**Given task**
Reproduce verbatim the stretch of the data from the line containing "Click the toilet in the WC" through the line containing "Screen dimensions: 821x1376 (x=1313, y=291)", both included.

**Records shown**
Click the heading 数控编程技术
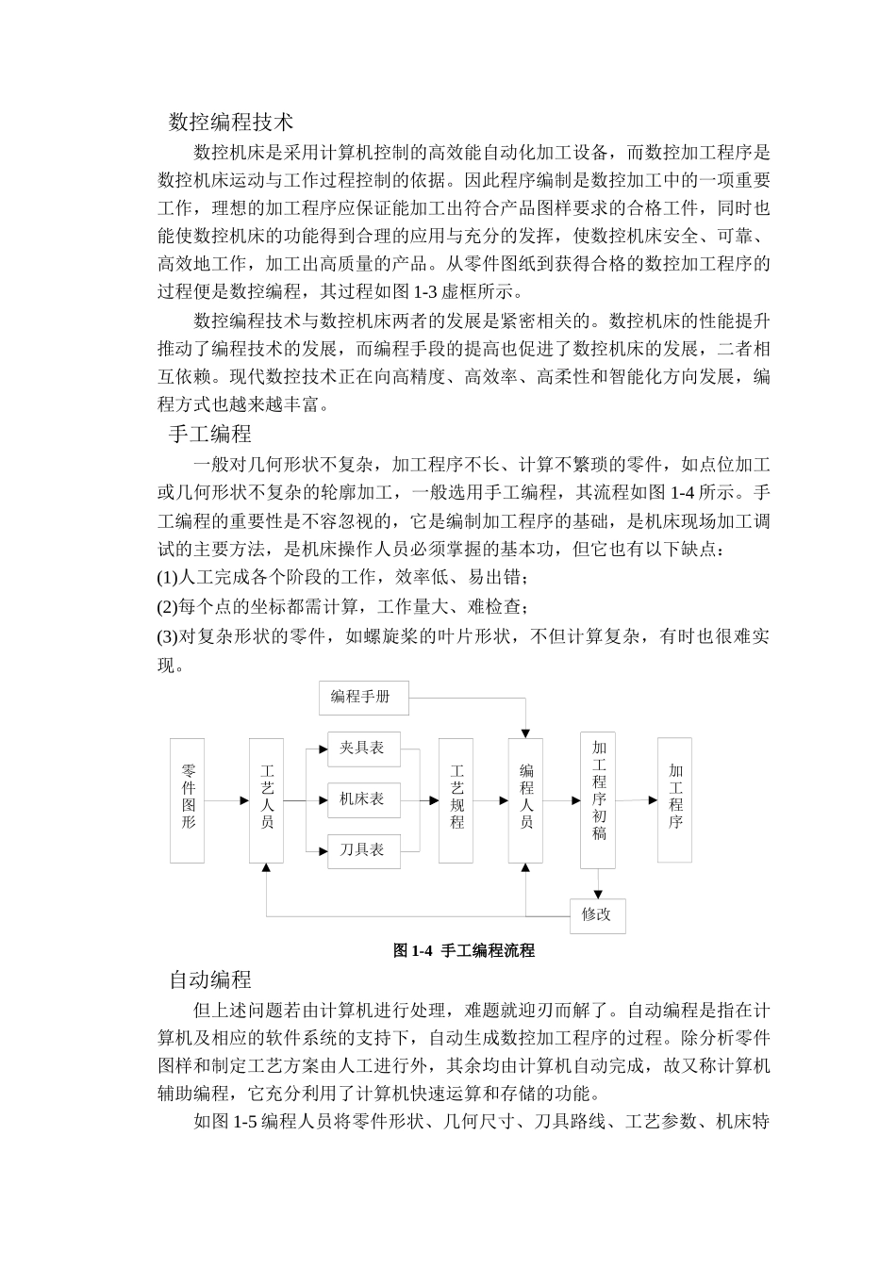click(231, 122)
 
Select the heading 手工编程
click(210, 434)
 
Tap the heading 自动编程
click(210, 979)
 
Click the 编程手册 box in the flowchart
click(359, 697)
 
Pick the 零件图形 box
click(188, 799)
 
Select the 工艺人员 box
click(267, 799)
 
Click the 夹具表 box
click(363, 749)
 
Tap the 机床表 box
click(363, 799)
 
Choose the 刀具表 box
click(363, 850)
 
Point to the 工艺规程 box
click(456, 799)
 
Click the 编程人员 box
click(525, 799)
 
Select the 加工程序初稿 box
click(598, 799)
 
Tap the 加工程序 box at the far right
click(675, 799)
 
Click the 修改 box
click(597, 915)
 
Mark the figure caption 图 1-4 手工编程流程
click(464, 951)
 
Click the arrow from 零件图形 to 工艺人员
click(226, 800)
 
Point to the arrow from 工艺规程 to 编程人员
click(490, 800)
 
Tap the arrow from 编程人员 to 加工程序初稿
click(561, 800)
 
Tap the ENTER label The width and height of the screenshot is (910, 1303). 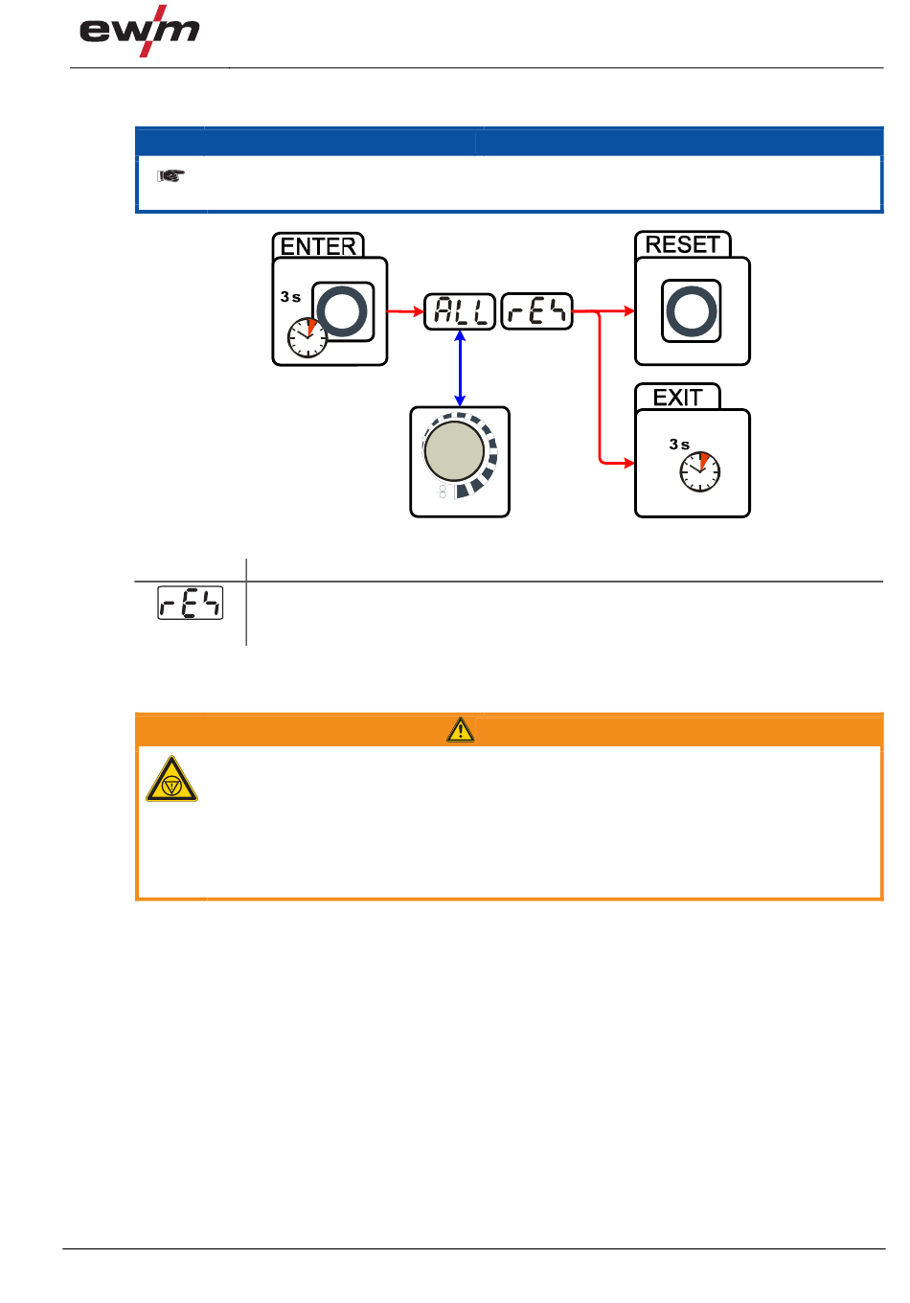318,246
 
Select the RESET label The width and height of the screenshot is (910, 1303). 682,244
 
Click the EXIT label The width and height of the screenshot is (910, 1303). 677,397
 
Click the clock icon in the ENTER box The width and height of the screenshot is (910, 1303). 307,337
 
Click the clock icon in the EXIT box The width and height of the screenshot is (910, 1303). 700,471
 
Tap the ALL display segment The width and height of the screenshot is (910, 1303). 460,310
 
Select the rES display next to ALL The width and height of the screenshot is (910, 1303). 536,310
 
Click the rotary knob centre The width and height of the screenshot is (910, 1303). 454,451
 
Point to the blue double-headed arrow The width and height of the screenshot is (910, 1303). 460,369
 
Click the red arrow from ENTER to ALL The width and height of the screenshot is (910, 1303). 405,310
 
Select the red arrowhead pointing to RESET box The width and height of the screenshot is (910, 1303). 628,310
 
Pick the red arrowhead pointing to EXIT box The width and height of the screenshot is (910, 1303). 628,464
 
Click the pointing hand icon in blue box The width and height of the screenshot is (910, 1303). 171,176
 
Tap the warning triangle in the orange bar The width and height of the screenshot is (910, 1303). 461,730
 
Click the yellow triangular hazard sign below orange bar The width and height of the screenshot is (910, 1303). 171,780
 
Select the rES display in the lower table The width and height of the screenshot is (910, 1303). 191,603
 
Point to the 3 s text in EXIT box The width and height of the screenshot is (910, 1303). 679,445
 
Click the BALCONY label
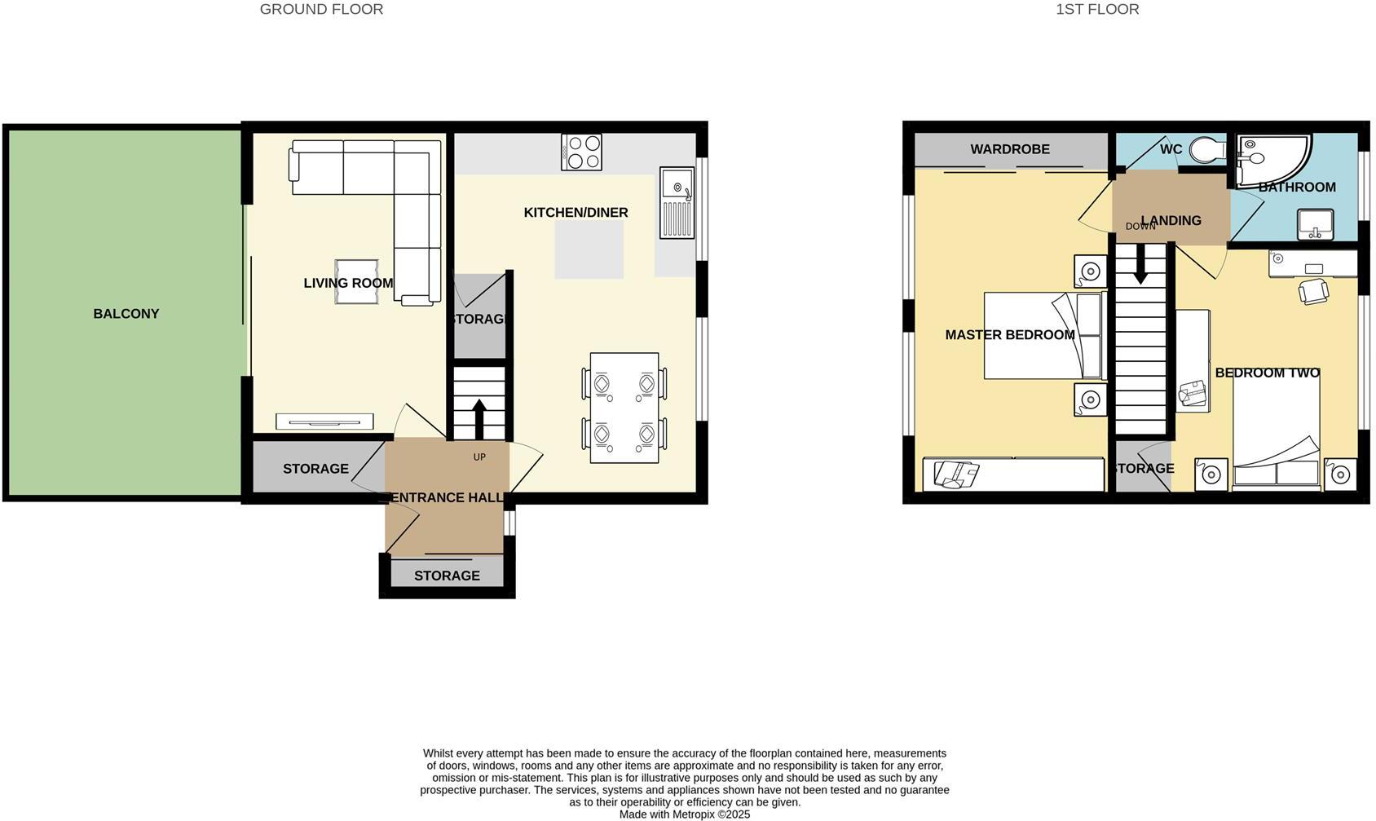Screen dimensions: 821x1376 (x=126, y=314)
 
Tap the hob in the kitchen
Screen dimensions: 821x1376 (x=581, y=152)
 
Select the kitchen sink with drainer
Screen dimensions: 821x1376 (x=677, y=203)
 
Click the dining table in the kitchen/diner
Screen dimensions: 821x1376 (x=624, y=408)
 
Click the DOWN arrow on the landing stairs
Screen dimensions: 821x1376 (x=1140, y=264)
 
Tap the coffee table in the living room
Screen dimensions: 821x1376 (x=356, y=281)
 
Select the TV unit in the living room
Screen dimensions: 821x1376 (x=324, y=422)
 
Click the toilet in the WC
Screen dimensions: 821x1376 (x=1206, y=150)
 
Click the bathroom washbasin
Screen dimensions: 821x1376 (x=1315, y=224)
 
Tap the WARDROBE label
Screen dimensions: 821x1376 (x=1010, y=149)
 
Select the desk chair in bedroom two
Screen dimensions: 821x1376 (x=1313, y=291)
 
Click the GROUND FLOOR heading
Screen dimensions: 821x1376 (x=321, y=10)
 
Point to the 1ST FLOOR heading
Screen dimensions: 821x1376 (x=1097, y=10)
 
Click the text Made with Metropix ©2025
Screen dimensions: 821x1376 (x=684, y=814)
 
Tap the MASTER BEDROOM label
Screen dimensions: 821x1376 (x=1009, y=335)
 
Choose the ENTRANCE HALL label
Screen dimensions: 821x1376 (x=446, y=497)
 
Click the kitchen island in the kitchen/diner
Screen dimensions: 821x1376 (x=589, y=249)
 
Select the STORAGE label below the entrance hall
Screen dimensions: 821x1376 (x=447, y=576)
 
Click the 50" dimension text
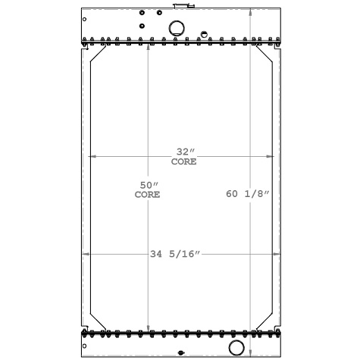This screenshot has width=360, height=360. tap(148, 185)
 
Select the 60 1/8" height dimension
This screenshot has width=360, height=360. tap(248, 194)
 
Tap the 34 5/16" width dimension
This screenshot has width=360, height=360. tap(175, 254)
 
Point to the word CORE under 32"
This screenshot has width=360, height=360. tap(183, 161)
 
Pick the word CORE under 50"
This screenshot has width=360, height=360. tap(148, 195)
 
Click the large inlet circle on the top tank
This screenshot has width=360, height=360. tap(176, 28)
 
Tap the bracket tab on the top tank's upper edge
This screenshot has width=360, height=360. tap(180, 6)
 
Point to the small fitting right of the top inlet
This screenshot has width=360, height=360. tap(203, 34)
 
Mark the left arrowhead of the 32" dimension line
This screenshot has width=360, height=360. tap(92, 156)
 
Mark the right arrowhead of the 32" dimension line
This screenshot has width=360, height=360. tap(273, 156)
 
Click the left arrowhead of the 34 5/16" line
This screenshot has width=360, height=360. tap(83, 254)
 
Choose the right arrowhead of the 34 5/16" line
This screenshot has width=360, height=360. tap(278, 254)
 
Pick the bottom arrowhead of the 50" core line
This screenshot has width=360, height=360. tap(148, 328)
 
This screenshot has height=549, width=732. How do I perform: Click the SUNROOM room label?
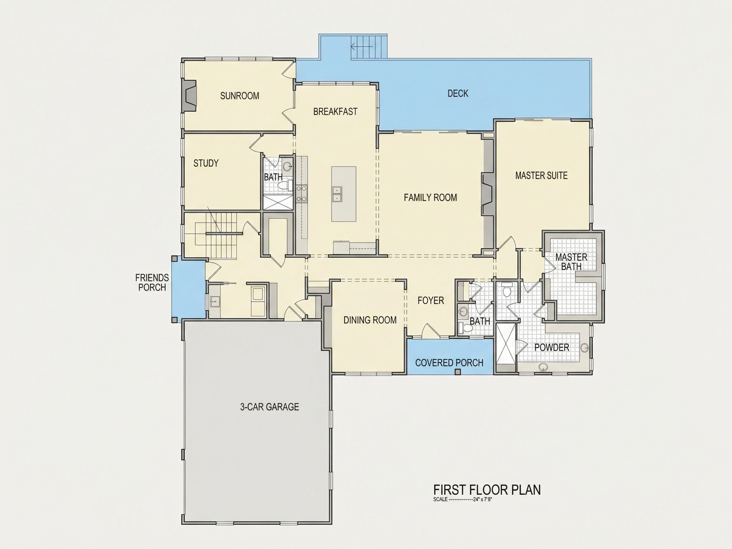click(240, 96)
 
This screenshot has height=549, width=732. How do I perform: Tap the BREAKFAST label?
click(335, 112)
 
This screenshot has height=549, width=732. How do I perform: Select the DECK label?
click(458, 94)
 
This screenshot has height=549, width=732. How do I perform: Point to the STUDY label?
click(206, 163)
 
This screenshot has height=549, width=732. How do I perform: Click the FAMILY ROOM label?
click(430, 198)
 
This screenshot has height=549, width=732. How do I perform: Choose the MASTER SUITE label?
click(541, 175)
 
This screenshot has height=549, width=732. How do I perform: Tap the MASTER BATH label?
click(571, 262)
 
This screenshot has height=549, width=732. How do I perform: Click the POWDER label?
click(552, 348)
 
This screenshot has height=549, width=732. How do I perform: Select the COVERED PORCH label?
click(449, 363)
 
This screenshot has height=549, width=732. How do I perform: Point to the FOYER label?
click(430, 301)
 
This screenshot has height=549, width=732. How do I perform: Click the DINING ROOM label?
click(370, 320)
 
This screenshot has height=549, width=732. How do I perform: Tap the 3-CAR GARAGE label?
click(269, 407)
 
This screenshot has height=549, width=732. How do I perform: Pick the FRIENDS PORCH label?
click(152, 283)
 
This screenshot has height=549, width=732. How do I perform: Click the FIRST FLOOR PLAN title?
click(487, 490)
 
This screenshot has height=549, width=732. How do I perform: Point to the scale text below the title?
click(463, 500)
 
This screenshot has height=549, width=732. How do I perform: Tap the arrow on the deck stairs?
click(362, 47)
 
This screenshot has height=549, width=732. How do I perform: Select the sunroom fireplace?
click(189, 96)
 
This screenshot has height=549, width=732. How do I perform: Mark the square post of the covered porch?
click(458, 372)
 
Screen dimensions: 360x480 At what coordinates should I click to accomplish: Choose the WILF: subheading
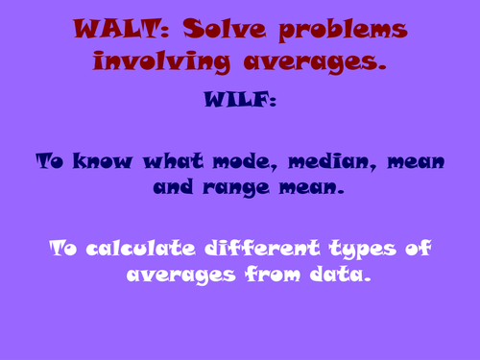click(239, 98)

**Reply to the exercise**
Click the toilet in the WC
Screen dimensions: 821x1376 (x=1206, y=150)
 
Click the bathroom washbasin
Screen dimensions: 821x1376 (x=1315, y=224)
 
Tap the WARDROBE label
Screen dimensions: 821x1376 (x=1010, y=149)
 
Select the desk chair in bedroom two
Screen dimensions: 821x1376 (x=1313, y=291)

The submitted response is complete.